A reasonable explanation for this is that there may be sparing of the utricle, which is used in an attempt to substitute for the lateral canals. This idea was brought up in 1989 by Arai et al, after experimental work in monkeys where the lateral canals were plugged. Given that the innervation and vascular supply of the utricle and superior canal is shared, one would think that it would be very rare for someone to selectively damage both lateral canals, but spare their utricle.
With respect to disorders in which there is a mismatch of endolymph and cupula density, the most commonly encountered is positional alcohol nystagmus (PAN). Commonly, when people imbibe a fair amount of an alcoholic beverage, they discover that upon lying down a strong vertigo ensues. This is caused by a difference in the rate that alcohol (which is lighter than water) enters the cupula of the inner ear compared to the endolymph.
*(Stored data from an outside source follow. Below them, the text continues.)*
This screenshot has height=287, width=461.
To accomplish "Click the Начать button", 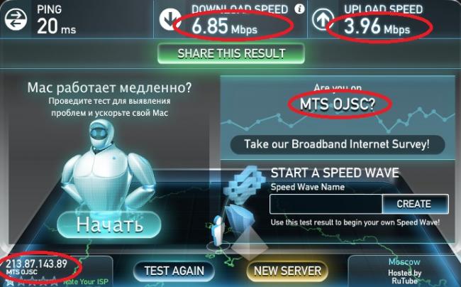I will [x=109, y=224].
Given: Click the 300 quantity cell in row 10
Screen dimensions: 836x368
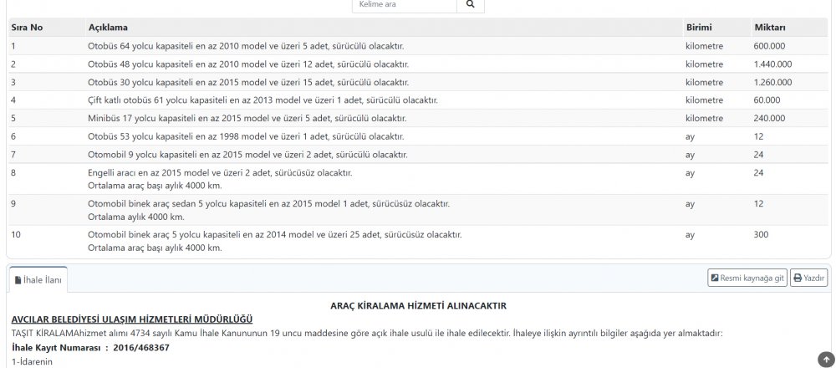Looking at the screenshot, I should (761, 235).
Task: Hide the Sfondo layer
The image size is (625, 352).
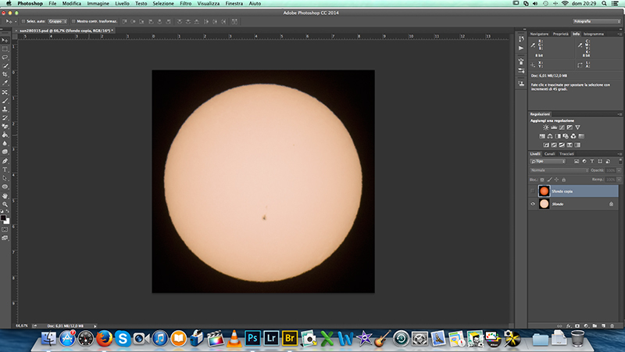Action: pyautogui.click(x=534, y=203)
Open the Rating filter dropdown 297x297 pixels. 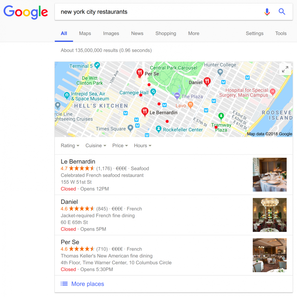click(70, 146)
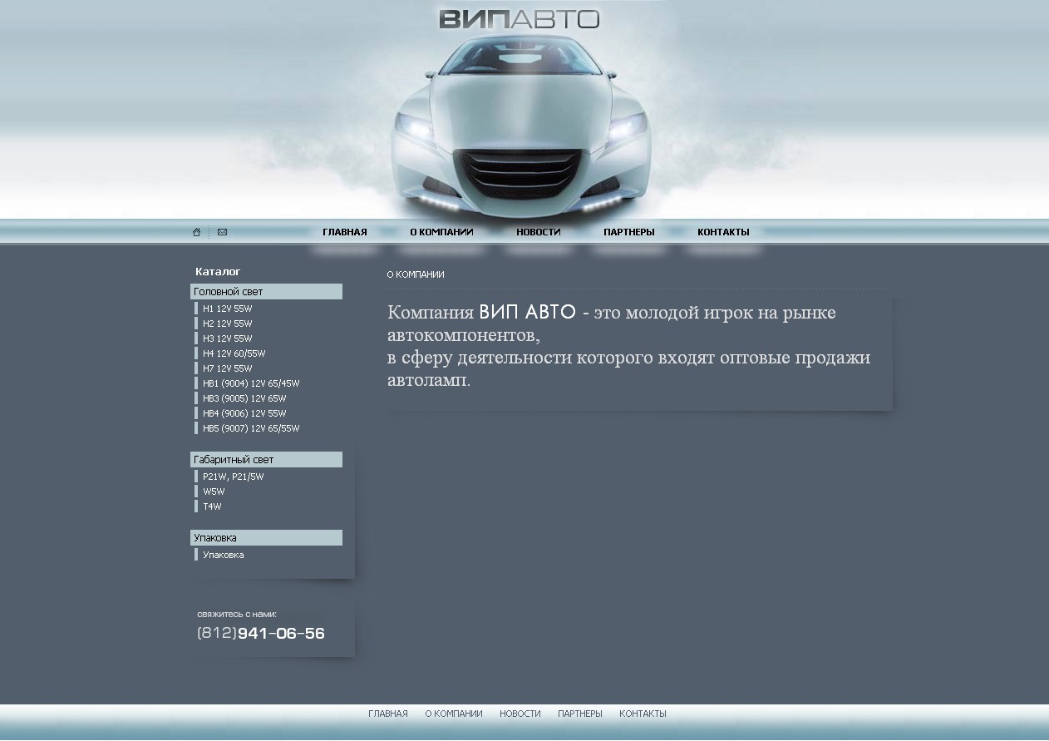Open the ПАРТНЕРЫ page from top navigation
The width and height of the screenshot is (1049, 741).
pyautogui.click(x=628, y=232)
We have seen a case in which we suspected that pneuomolabyrinth (air in the inner ear) caused a positional nystagmus. This was a case of a man with a temporal bone fracture.
Similar syndromes occur in situations where the cupula is weighted down (e.g. cupulolithiasis), and perhaps also in situations where there is an alteration of the density of the endolymph by disease (i.e. Waldenstrom's macroglobulinemia, and perhaps autoimmune disorders). This possibility has not been considered in detail in the otologic literature.
Hearing has positional modulation to a lesser extent than does vertigo. Low-CSF pressure syndrome may cause hearing to be reduced on standing.
It may be possible for people with gastroesophageal reflux to have reduced hearing on lying flat, as well as serous otitis media from reflux (Heavner et al, 2001; Tasker et al, 2002).
Occasionally persons with sleep-apnea develop positional hearing syndromes, presumably related to pressurization of the middle ear during sleep, making it a variant of barotrauma.